One afternoon Billy Jack goes out of his way saving the life of a motorist who's being attacked and beaten by this gang of bikers known as the Born Losers,or Born to Lose. This ends up not only educating Billy Jack on what the outside world, beyond his home in the woods, is all about but makes him become an activist for among other things womens rights and the rights of self-defense.

Billy ending up fined $1,000.00, bankrupting him, and sentenced to 120 days in jail, that the judge dismissed, is outraged that the bikers who almost beat a man, the motorist that Billy saved, to death were given a much lighter sentence. Billy used a rifle, which according to the law is illegal, to save the man's life and the bikers used their fists as well as steel pipes and wooden clubs, which according the law is legal, to beat him into a pulp!
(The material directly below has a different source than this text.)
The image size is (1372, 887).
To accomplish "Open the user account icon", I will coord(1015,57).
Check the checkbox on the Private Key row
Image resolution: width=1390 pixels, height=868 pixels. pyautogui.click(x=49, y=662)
This incident at the beginning of the film "The Born Losers" sets the stage for the now arrogant and filled with hubris bikers going on a raping rampage grabbing a number of teenager, who in fact were invited over to their clubhouse, and brutally gang raping them. Among the bikers rape victims is also Vicky Barrington, Elizabeth James, who was just riding through town on her motorcycle with nothing but a florescent white bikini on. Vicky caught the eye of the bikers lead by the insect-looking, with those oddly-shaped black and white goggles on, Danny Carmody played by Jeremy Slate who just went wild over her. Looking like mousy Shelley Duvall from the neck up and voluptuously sexy Jacqueline Bissett from the neck down Vicky had that right combination of innocence and guilt, in the way she was flirting with the sex crazed bikers, that the bikers felt that she was asking for it and, despite her fending them off, piled on top of her.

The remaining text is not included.